EXERCISE REQUIREMENTS:
The lines to transcribe begin with the one containing "You are a GUI" and end with the last line below; reproduce them exactly, without the pictures.

DATA RECORDS:

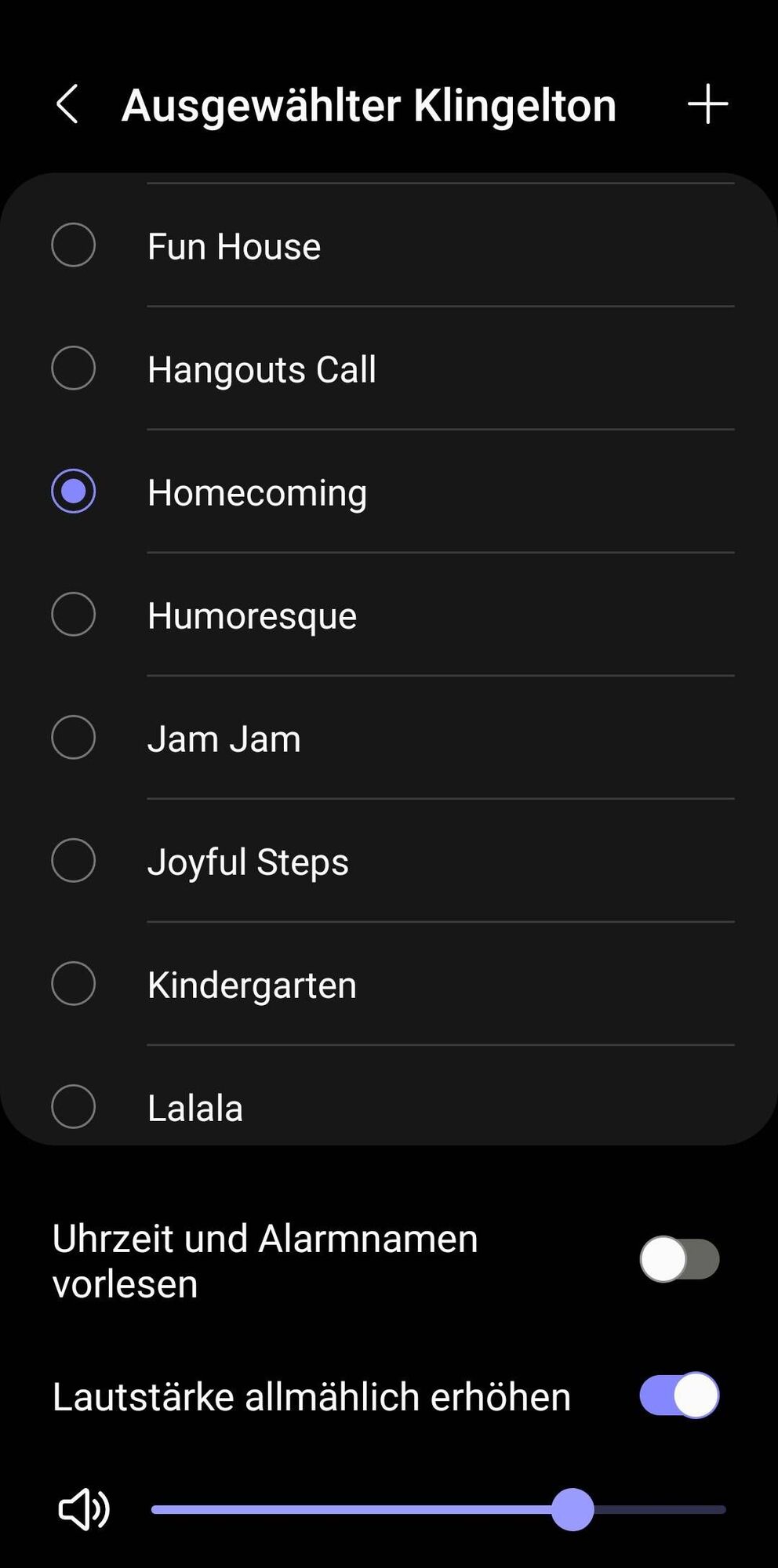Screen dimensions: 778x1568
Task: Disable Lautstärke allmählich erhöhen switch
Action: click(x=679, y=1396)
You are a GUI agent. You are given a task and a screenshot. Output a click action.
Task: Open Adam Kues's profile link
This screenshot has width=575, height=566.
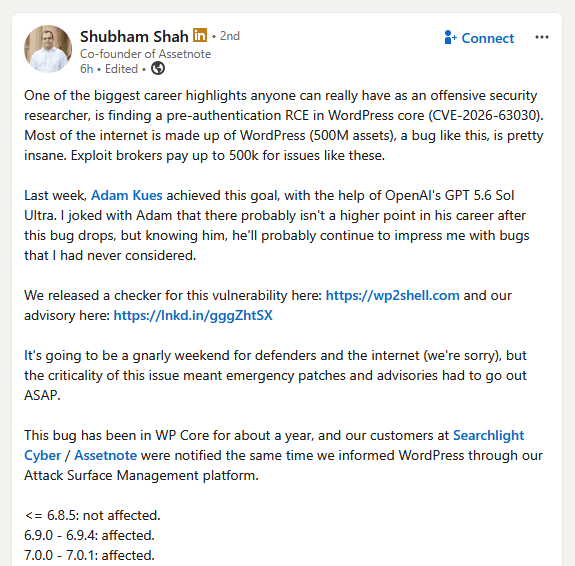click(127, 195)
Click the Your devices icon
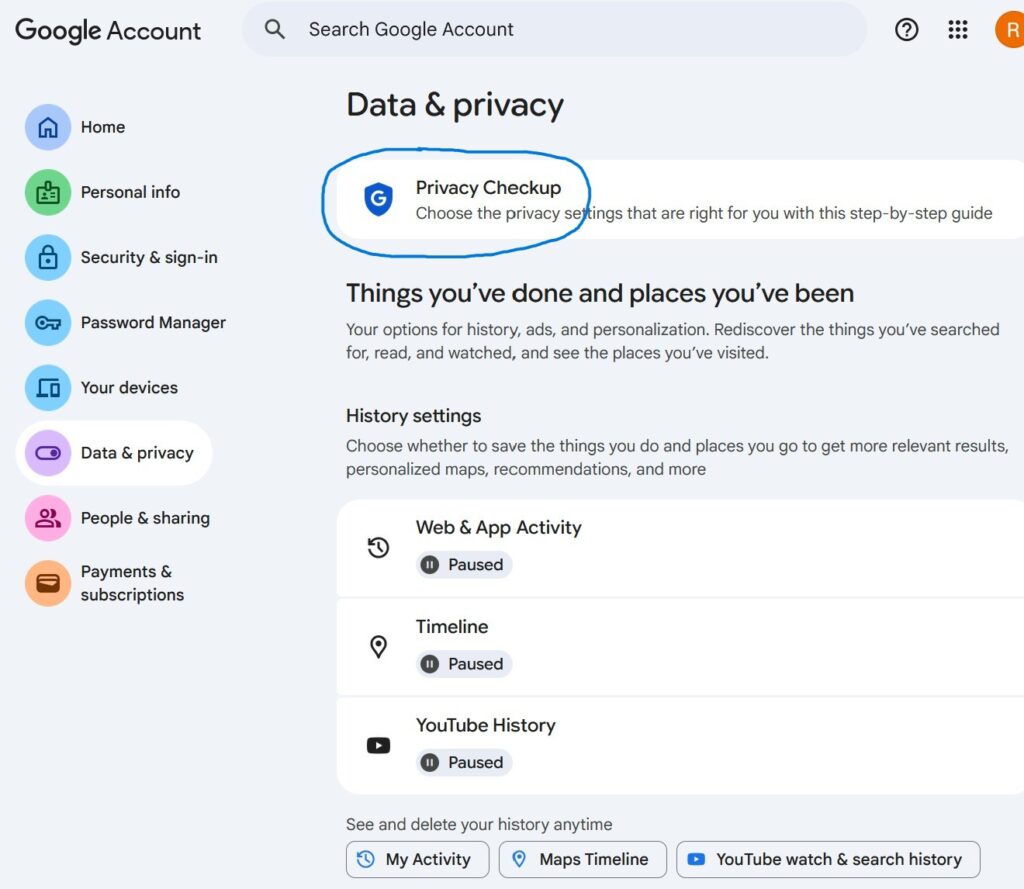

THE COMPLETED TASK:
You are a GUI agent. You are given a task and a screenshot. Output a click action.
Task: Open Adam Kues's profile link
This screenshot has width=575, height=566.
click(127, 195)
Click the Your devices icon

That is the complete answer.